● MATERIAL TO PROCESS:
◆ ◆ ◆ ◆

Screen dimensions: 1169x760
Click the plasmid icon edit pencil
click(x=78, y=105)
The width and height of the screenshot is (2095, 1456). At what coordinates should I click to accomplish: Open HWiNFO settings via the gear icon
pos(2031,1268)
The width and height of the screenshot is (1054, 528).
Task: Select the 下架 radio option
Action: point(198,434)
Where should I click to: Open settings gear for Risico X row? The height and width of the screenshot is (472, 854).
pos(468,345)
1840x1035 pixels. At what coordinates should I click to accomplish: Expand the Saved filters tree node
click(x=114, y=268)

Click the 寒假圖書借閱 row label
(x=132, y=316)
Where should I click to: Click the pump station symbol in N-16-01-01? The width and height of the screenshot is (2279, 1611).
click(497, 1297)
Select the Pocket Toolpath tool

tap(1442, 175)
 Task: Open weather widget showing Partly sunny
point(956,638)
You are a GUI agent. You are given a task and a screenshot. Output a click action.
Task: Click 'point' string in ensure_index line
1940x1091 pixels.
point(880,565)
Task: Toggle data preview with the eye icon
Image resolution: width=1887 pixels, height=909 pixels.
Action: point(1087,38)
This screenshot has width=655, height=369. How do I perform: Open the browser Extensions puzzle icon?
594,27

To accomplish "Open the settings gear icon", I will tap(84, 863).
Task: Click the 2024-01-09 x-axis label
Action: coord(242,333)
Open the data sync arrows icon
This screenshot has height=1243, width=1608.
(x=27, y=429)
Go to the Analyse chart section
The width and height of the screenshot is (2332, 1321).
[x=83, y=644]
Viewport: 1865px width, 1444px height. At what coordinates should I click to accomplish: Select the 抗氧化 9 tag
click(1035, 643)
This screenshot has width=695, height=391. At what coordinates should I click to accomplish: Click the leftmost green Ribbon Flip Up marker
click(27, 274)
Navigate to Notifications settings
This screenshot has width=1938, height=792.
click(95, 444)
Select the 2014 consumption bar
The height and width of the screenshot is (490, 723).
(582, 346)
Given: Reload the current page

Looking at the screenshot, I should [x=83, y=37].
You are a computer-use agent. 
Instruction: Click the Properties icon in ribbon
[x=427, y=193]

◆ ◆ ◆ ◆

● WHAT IS REQUIRED:
Retype every record above exactly.

● TASK ANSWER:
Screen dimensions: 1169x760
Click the plasmid icon edit pencil
click(x=78, y=105)
The width and height of the screenshot is (2095, 1456). At what coordinates should I click to accomplish: Open HWiNFO settings via the gear icon
pos(2031,1268)
The width and height of the screenshot is (1054, 528).
Task: Select the 下架 radio option
Action: point(198,434)
Where should I click to: Open settings gear for Risico X row? The height and width of the screenshot is (472, 854).
pos(468,345)
1840x1035 pixels. At what coordinates should I click to accomplish: Expand the Saved filters tree node
click(x=114, y=268)

Click the 寒假圖書借閱 row label
(x=132, y=316)
Where should I click to: Click the pump station symbol in N-16-01-01? The width and height of the screenshot is (2279, 1611).
click(497, 1297)
Select the Pocket Toolpath tool

tap(1442, 175)
 Task: Open weather widget showing Partly sunny
point(956,638)
You are a GUI agent. You are given a task and a screenshot. Output a click action.
Task: Click 'point' string in ensure_index line
1940x1091 pixels.
point(880,565)
Task: Toggle data preview with the eye icon
Image resolution: width=1887 pixels, height=909 pixels.
Action: point(1087,38)
This screenshot has width=655, height=369. How do I perform: Open the browser Extensions puzzle icon?
594,27

To accomplish "Open the settings gear icon", I will tap(84, 863).
Task: Click the 2024-01-09 x-axis label
Action: coord(242,333)
Open the data sync arrows icon
This screenshot has height=1243, width=1608.
(x=27, y=429)
Go to the Analyse chart section
The width and height of the screenshot is (2332, 1321).
[x=83, y=644]
Viewport: 1865px width, 1444px height. At what coordinates should I click to accomplish: Select the 抗氧化 9 tag
click(1035, 643)
This screenshot has width=695, height=391. At what coordinates should I click to accomplish: Click the leftmost green Ribbon Flip Up marker
click(27, 274)
Navigate to Notifications settings
This screenshot has width=1938, height=792.
click(95, 444)
Select the 2014 consumption bar
The height and width of the screenshot is (490, 723).
(582, 346)
Given: Reload the current page

Looking at the screenshot, I should [x=83, y=37].
You are a computer-use agent. 
Instruction: Click the Properties icon in ribbon
[x=427, y=193]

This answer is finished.